# WHAT NEEDS TO BE DONE
Reproduce the records below exactly as shown.

(Items from a dataset)
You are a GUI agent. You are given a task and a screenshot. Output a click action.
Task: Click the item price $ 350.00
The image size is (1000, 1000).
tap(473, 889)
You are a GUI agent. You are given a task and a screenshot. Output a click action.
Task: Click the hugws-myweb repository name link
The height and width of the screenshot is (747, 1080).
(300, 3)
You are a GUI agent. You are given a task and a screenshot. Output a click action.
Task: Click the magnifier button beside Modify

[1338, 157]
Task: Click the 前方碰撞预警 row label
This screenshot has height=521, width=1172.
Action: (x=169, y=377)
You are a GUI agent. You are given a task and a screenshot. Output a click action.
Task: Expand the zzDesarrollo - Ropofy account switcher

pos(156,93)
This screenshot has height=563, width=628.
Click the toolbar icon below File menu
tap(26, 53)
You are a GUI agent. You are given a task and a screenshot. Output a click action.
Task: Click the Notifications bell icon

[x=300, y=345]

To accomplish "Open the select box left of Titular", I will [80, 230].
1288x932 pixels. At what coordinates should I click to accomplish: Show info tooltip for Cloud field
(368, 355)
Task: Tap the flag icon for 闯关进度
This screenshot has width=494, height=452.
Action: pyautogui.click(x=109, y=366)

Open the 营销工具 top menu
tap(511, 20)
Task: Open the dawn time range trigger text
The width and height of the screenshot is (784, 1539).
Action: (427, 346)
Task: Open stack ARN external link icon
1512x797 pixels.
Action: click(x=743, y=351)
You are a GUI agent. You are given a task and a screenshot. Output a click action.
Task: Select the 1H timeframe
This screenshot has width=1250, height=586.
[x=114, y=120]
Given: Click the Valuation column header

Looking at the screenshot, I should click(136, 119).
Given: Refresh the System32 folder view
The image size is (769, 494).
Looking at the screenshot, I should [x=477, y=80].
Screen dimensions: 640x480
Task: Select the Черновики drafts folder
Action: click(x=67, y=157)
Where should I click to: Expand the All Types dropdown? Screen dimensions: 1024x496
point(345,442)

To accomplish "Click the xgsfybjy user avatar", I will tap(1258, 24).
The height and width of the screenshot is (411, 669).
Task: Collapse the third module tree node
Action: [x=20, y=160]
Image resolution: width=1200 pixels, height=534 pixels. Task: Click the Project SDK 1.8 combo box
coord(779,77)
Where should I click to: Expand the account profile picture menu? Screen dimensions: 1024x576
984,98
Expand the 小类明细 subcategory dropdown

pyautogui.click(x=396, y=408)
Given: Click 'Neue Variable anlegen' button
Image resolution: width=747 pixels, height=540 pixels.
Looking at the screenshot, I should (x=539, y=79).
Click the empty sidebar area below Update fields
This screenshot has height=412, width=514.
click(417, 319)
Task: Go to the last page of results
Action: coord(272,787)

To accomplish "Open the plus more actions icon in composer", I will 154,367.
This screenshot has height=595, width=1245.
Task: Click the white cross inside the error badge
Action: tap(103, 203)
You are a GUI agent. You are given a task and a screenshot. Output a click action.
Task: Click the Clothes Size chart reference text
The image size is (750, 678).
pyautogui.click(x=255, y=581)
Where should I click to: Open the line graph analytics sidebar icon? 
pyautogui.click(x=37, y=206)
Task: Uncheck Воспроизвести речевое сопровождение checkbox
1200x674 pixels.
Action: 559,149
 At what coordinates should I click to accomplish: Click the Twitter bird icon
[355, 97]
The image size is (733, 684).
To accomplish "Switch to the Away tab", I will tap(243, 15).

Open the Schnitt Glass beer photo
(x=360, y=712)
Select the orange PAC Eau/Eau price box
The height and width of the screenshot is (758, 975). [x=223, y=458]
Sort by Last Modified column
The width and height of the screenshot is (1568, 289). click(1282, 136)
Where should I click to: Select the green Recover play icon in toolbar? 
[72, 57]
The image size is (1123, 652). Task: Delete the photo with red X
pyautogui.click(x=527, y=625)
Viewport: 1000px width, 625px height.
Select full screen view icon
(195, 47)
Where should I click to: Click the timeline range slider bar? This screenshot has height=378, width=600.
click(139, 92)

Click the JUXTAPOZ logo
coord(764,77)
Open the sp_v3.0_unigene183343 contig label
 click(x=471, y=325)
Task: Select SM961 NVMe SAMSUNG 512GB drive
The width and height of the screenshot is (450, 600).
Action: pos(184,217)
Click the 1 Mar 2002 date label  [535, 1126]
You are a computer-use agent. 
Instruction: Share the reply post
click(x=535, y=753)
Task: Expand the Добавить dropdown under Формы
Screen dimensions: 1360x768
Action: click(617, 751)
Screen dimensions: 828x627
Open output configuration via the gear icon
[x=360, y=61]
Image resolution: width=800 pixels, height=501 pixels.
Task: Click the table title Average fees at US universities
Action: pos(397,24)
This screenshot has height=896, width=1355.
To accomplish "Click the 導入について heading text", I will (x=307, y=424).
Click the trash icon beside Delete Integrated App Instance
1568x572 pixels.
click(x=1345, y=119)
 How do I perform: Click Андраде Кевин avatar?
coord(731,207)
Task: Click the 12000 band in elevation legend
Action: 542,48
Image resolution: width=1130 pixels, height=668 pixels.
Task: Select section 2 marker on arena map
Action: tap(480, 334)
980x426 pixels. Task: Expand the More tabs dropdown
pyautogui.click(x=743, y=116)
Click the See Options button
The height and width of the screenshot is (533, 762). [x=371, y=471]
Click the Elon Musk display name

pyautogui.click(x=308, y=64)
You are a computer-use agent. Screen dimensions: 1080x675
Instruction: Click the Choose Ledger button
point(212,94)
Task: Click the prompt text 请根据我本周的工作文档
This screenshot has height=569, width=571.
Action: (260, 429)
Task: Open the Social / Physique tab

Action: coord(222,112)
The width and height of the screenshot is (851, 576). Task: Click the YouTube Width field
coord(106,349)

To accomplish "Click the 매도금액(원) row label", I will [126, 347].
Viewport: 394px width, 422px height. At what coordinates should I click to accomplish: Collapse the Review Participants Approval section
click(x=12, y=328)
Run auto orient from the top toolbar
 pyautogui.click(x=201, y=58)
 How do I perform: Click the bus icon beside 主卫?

# EXERCISE SOLUTION
You are a GUI agent. You are given a task and a screenshot. Output a click action.
Task: Click the item price $ 350.00
The image size is (1000, 1000).
tap(473, 889)
You are a GUI agent. You are given a task and a screenshot. Output a click action.
Task: Click the hugws-myweb repository name link
The height and width of the screenshot is (747, 1080).
(300, 3)
You are a GUI agent. You are given a task and a screenshot. Output a click action.
Task: Click the magnifier button beside Modify

[1338, 157]
Task: Click the 前方碰撞预警 row label
This screenshot has height=521, width=1172.
Action: (x=169, y=377)
You are a GUI agent. You are given a task and a screenshot. Output a click action.
Task: Expand the zzDesarrollo - Ropofy account switcher

pos(156,93)
This screenshot has height=563, width=628.
Click the toolbar icon below File menu
tap(26, 53)
You are a GUI agent. You are given a task and a screenshot. Output a click action.
Task: Click the Notifications bell icon

[x=300, y=345]

To accomplish "Open the select box left of Titular", I will [80, 230].
1288x932 pixels. At what coordinates should I click to accomplish: Show info tooltip for Cloud field
(368, 355)
Task: Tap the flag icon for 闯关进度
This screenshot has width=494, height=452.
Action: pyautogui.click(x=109, y=366)

Open the 营销工具 top menu
tap(511, 20)
Task: Open the dawn time range trigger text
The width and height of the screenshot is (784, 1539).
Action: (427, 346)
Task: Open stack ARN external link icon
1512x797 pixels.
Action: click(x=743, y=351)
You are a GUI agent. You are given a task and a screenshot. Output a click action.
Task: Select the 1H timeframe
This screenshot has width=1250, height=586.
[x=114, y=120]
Given: Click the Valuation column header

Looking at the screenshot, I should click(136, 119).
Given: Refresh the System32 folder view
The image size is (769, 494).
Looking at the screenshot, I should [x=477, y=80].
Screen dimensions: 640x480
Task: Select the Черновики drafts folder
Action: click(x=67, y=157)
Where should I click to: Expand the All Types dropdown? Screen dimensions: 1024x496
point(345,442)

To accomplish "Click the xgsfybjy user avatar", I will tap(1258, 24).
The height and width of the screenshot is (411, 669).
Task: Collapse the third module tree node
Action: [x=20, y=160]
Image resolution: width=1200 pixels, height=534 pixels. Task: Click the Project SDK 1.8 combo box
coord(779,77)
Where should I click to: Expand the account profile picture menu? Screen dimensions: 1024x576
984,98
Expand the 小类明细 subcategory dropdown

pyautogui.click(x=396, y=408)
Given: Click 'Neue Variable anlegen' button
Image resolution: width=747 pixels, height=540 pixels.
Looking at the screenshot, I should (x=539, y=79).
Click the empty sidebar area below Update fields
This screenshot has height=412, width=514.
click(417, 319)
Task: Go to the last page of results
Action: coord(272,787)

To accomplish "Open the plus more actions icon in composer", I will 154,367.
This screenshot has height=595, width=1245.
Task: Click the white cross inside the error badge
Action: tap(103, 203)
You are a GUI agent. You are given a task and a screenshot. Output a click action.
Task: Click the Clothes Size chart reference text
The image size is (750, 678).
pyautogui.click(x=255, y=581)
Where should I click to: Open the line graph analytics sidebar icon? 
pyautogui.click(x=37, y=206)
Task: Uncheck Воспроизвести речевое сопровождение checkbox
1200x674 pixels.
Action: 559,149
 At what coordinates should I click to accomplish: Click the Twitter bird icon
[355, 97]
The image size is (733, 684).
To accomplish "Switch to the Away tab", I will tap(243, 15).

Open the Schnitt Glass beer photo
(x=360, y=712)
Select the orange PAC Eau/Eau price box
The height and width of the screenshot is (758, 975). [x=223, y=458]
Sort by Last Modified column
The width and height of the screenshot is (1568, 289). click(1282, 136)
Where should I click to: Select the green Recover play icon in toolbar? 
[72, 57]
The image size is (1123, 652). Task: Delete the photo with red X
pyautogui.click(x=527, y=625)
Viewport: 1000px width, 625px height.
Select full screen view icon
(195, 47)
Where should I click to: Click the timeline range slider bar? This screenshot has height=378, width=600.
click(139, 92)

Click the JUXTAPOZ logo
coord(764,77)
Open the sp_v3.0_unigene183343 contig label
 click(x=471, y=325)
Task: Select SM961 NVMe SAMSUNG 512GB drive
The width and height of the screenshot is (450, 600).
Action: pos(184,217)
Click the 1 Mar 2002 date label  [535, 1126]
You are a computer-use agent. 
Instruction: Share the reply post
click(x=535, y=753)
Task: Expand the Добавить dropdown under Формы
Screen dimensions: 1360x768
Action: click(617, 751)
Screen dimensions: 828x627
Open output configuration via the gear icon
[x=360, y=61]
Image resolution: width=800 pixels, height=501 pixels.
Task: Click the table title Average fees at US universities
Action: pos(397,24)
This screenshot has height=896, width=1355.
To accomplish "Click the 導入について heading text", I will (x=307, y=424).
Click the trash icon beside Delete Integrated App Instance
1568x572 pixels.
click(x=1345, y=119)
 How do I perform: Click Андраде Кевин avatar?
coord(731,207)
Task: Click the 12000 band in elevation legend
Action: 542,48
Image resolution: width=1130 pixels, height=668 pixels.
Task: Select section 2 marker on arena map
Action: tap(480, 334)
980x426 pixels. Task: Expand the More tabs dropdown
pyautogui.click(x=743, y=116)
Click the See Options button
The height and width of the screenshot is (533, 762). [x=371, y=471]
Click the Elon Musk display name

pyautogui.click(x=308, y=64)
You are a computer-use agent. Screen dimensions: 1080x675
Instruction: Click the Choose Ledger button
point(212,94)
Task: Click the prompt text 请根据我本周的工作文档
This screenshot has height=569, width=571.
Action: (260, 429)
Task: Open the Social / Physique tab

Action: coord(222,112)
The width and height of the screenshot is (851, 576). Task: Click the YouTube Width field
coord(106,349)

To accomplish "Click the 매도금액(원) row label", I will [126, 347].
Viewport: 394px width, 422px height. At what coordinates should I click to accomplish: Collapse the Review Participants Approval section
click(x=12, y=328)
Run auto orient from the top toolbar
 pyautogui.click(x=201, y=58)
 How do I perform: Click the bus icon beside 主卫?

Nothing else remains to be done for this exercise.